The presence of considerable phenotypic variability among affected members of different families with identical causal mutations emphasizes the significance of the genetic background to phenotypic expression of HCM. Genes other than the causal genes that affect the phenotype are referred to as the “modifier” genes. Unlike the causal genes, modifier genes are neither necessary nor sufficient to cause HCM.¹⁴⁸ However, they influence the severity of cardiac hypertrophy, risk of SCD, and expression of other cardiac phenotypes in HCM. DNA polymorphisms, including SNPs located in the coding or regulatory regions or splice junctions in genes involved in cardiac hypertrophy, are the prime candidates to modify phenotypic expression of HCM. The specific modifier genes in HCM are largely unknown. Five modifier loci have been mapped through genome-wide linkage studies and several genes have been implicated.^{149,150,151,152,153} The effect sizes of the modifier loci are considerable, as the loci in homozygous form could influence expression of cardiac hypertrophy markedly. Functional variants of genes coding for the components of the renin-angiotensin-aldosterone system are the most extensively studied candidates. ACE, encoding angiotensin-I converting enzyme 1 (ACE-1), was the first gene implicated as a modifier of cardiac phenotype, including severity of cardiac hypertrophy and the risk of SCD in human HCM.^152,153 Observational data show cardiac hypertrophy accelerates during puberty and adolescence in patients with HCM.¹⁵⁴ The findings are in accord with the role of growth factors in contributing to expression of cardiac hypertrophy.¹⁵⁵ Differential expression of four-and-a-half domains protein 1 (FHL1) in human HCM has been shown, and alternative 5′ start usage is considered a modifier of cardiac phenotype, including sex-dependent differences, in a mouse model of HCM.^156,157 Overall, the final phenotype in HCM is determined not only by the causal mutations but also by the effects of modifier genes, environmental factors, epigenetic and epistatic factors, and posttranscriptional and posttranslational modifications of the proteins.

Pathogenesis of Hypertrophic Cardiomyopathy

As the diversity of the causal mutations would suggest, there is no single initial defect that is common to all mutations (Table 55–9). The diversity of the clinical phenotypes, such as hypertrophic, dilated, or restrictive cardiomyopathy arising from mutations in the same gene further adds to the complexity of the pathogenesis. Topography of the causal mutation is likely to be important, as the initial defect is likely to be triggered by protein domain. Given that each sarcomere protein has multiple functions, mutations in different domains of the same protein could impart several initial defects.
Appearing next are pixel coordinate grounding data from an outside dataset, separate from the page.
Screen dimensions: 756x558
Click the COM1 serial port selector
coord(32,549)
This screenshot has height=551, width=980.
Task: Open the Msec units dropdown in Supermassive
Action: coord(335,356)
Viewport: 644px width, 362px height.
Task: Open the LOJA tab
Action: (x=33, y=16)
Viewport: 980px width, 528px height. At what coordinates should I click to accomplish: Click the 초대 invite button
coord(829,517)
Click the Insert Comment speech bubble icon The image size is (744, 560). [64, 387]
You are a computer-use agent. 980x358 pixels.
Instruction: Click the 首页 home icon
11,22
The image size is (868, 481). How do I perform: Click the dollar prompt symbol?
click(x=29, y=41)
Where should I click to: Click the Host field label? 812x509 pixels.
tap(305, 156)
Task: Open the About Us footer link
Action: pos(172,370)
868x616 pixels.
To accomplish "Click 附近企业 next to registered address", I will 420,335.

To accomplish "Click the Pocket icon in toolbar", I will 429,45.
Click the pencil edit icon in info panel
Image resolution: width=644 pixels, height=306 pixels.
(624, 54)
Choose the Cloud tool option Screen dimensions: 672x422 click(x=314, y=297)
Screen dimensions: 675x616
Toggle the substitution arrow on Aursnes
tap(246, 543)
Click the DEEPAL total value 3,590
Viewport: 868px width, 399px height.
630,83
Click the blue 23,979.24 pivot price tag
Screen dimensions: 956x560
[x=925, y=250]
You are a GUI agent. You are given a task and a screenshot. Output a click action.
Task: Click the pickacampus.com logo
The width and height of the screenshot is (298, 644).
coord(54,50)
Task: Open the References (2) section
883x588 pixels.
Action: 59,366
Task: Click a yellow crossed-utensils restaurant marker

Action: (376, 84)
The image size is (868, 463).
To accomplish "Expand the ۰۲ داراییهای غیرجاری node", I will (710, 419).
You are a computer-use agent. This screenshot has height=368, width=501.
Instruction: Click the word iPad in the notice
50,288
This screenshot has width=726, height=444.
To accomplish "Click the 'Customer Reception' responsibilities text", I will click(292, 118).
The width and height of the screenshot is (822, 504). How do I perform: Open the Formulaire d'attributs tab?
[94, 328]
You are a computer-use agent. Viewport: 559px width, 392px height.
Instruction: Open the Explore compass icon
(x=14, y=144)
The causal mutation initiates a series of molecular events, which begins with alteration of the molecular structure and function of the protein (see Table 55–9). Because the majority of mutant sarcomere proteins differ from the wild type only by a single amino acid (missense mutations), the mutant proteins typically incorporate into the sarcomere, albeit sometimes inefficiently. Following incorporation, mutant sarcomere proteins exert diverse functional defects, such as alterations in myofibrillar Ca²⁺ sensitivity and ATPase activity. Altered calcium sensitivity of the myofibrils seems to be a common biological effect of the sarcomere protein mutations.¹⁵⁸ Functional phenotypes lead to activation of secondary molecules, which are largely unknown, but expected to include activating of many intracellular signaling pathways. The secondary molecular phenotype mediates induction of the morphologic and histologic phenotypes. Accordingly, hypertrophy and fibrosis are considered secondary phenotypes because of activation of intermediary molecular phenotypes (see Fig. 55–10).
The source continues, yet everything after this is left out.